The list of guests was impressive

Quite a few celebrities from Doctor Who were present, with David Tennant, Alex Kingston and Freema Agyeman all in attendance. From the nostalgia and love of Castle and Firefly/Serenity, the captain himself, Nathan Fillion was also in town. His panel (a Q&A session) is one of the only ones I was able to attend. He was a lot of fun, very funny and open like his characters. The only sad part: there were no mentions whatsoever of his contribution to video games. There were no mentions of Buck (from the Halo franchise) or Cayde-6 (from the Destiny franchise).

Video game actors are important

After his presence at the ComicCon two years ago, Charles Martinet was back. He is the man behind the voice of every masculine voice in a Mario game, from Mario to Waluigi. If you haven’t seen any interviews with the man, you MUST change that. He’s a VERY funny guy. He also loves his job like crazy (which he has done for more than two decades). Of course, people asked questions about Super Mario Odyssey. He only answered with “The game is just fabulous, and I can’t wait for you all to play it!” I was not expecting anything else, the guy must have a crazy big Non-Disclosure Agreement (NDA) to respect.

A very interesting celebrity appearance at the convention was meeting the entire DeadSec crew from last year’s hit from Ubisoft, Watch Dogs 2. Ruffin Prentiss (who played Marcus), Shawn Baichoo (who played Wrench), Jonathan Dubsky (who played Josh) and John Tench (who played T-Bone) were all present, meeting and talking with fans. They also held a Q&A session about their experience working on the game. Their camaraderie is real and they are really good friends in real life. Their view was really interesting to hear, especially Jonathan, who struck a chord with me when he talked about how seriously he took the responsibility of playing someone suffering from Asperger’s Syndrome.
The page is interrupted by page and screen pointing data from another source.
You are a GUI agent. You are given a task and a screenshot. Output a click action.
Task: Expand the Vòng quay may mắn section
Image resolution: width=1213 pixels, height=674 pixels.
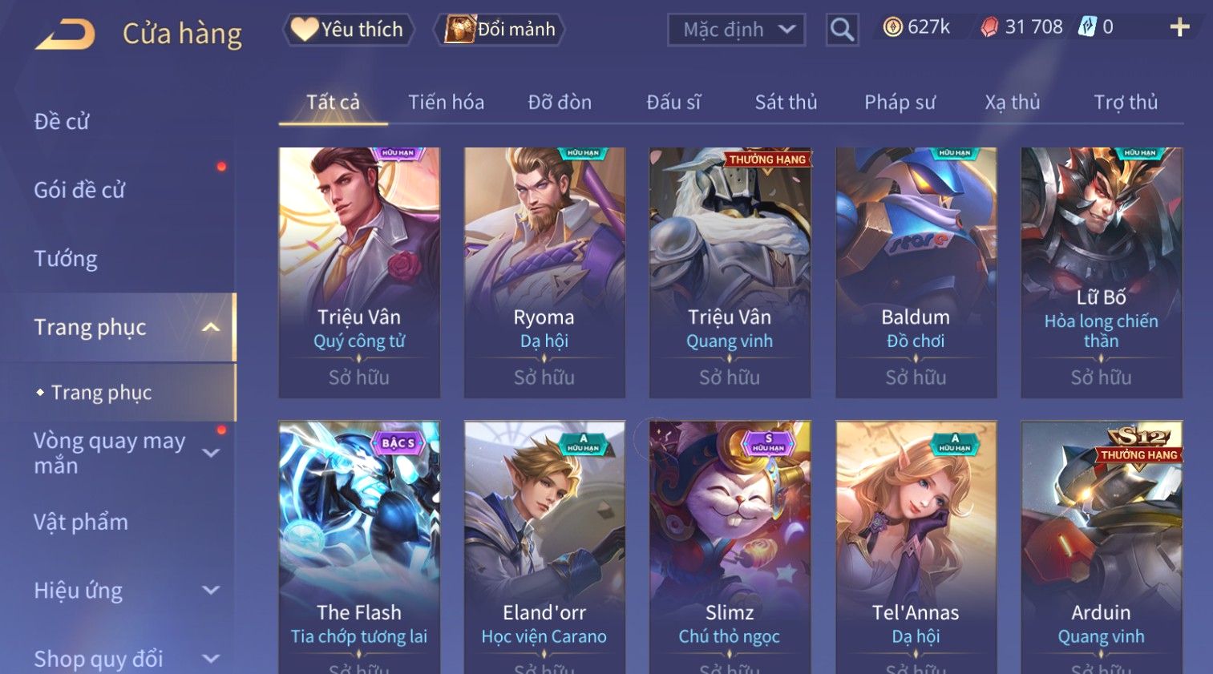tap(211, 453)
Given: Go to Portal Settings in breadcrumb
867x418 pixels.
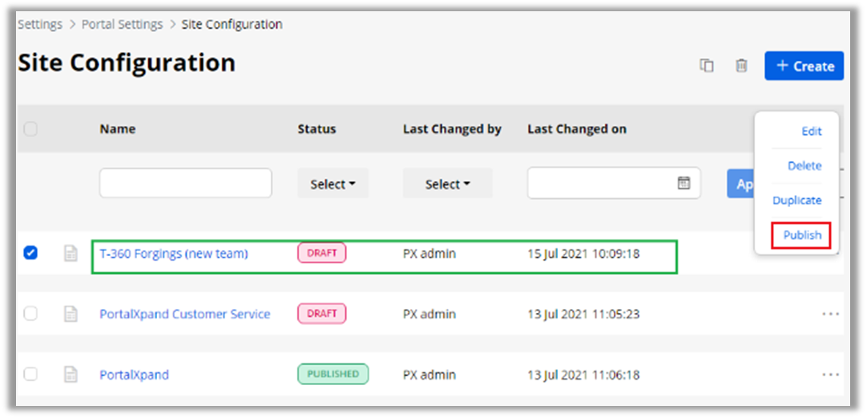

It was an honor shaking their hands and talking to them and I look forward to following everyone’s upcoming projects.

Indie Games are important too

There was only one extra section of the convention where I really spent a lot of time: the Indie Game Zone. A dedicated section where dozens of indie developers from the province of Quebec were presenting their latest projects. Some were very early prototypes, but others were just about to get their official release. There were some high-profile games in here.

Cardboard Utopia presented their game that will be released tomorrow (July 18th 2017) on console and PC called Children of Zodiarcs, a tactical RPG which is an approved game under the Square Enix Collective.  Borealys Games presented their game called Mages of Mystralia, which released on PC two months ago successfully, with a console release coming soon.

Another mention that I need to give is to Sundered, a roguelike game from a studio called Thunder Lotus Games (creators of Jotun), which was successfully funded in Kickstarter, and now will get released on PS4 and PC (GOG and Steam) on July 28th. I also need to talk about A.N.N.E., a game that was described as a Metroidvania meets Gradius encounter, using 8-bit and 16-bit aesthetics, which also benefited from a successful Kickstarter campaign. The game also received a mention for being one of the best indie games at the 2016 Tokyo Game Show. You can expect impressions on all those games in the near future.

A ComicCon without cosplay is not a ComicCon

Cosplay has always been a key component of those conventions. I am always in awe of seeing the talent that people have when they are passionate about crafting their own costumes. I have seen all kinds, from video games to pop culture, from movie icons to anime. Here are some of the highlights from my weekend.

This year’s convention was a great event. With next year being their 10th anniversary, I’m sure they will want to top that. As I said earlier, you can expect in the near future many articles in which I will be talking about games I have played during the convention. If you have any questions, just fire back in the comments, and I’ll do my best to answer them.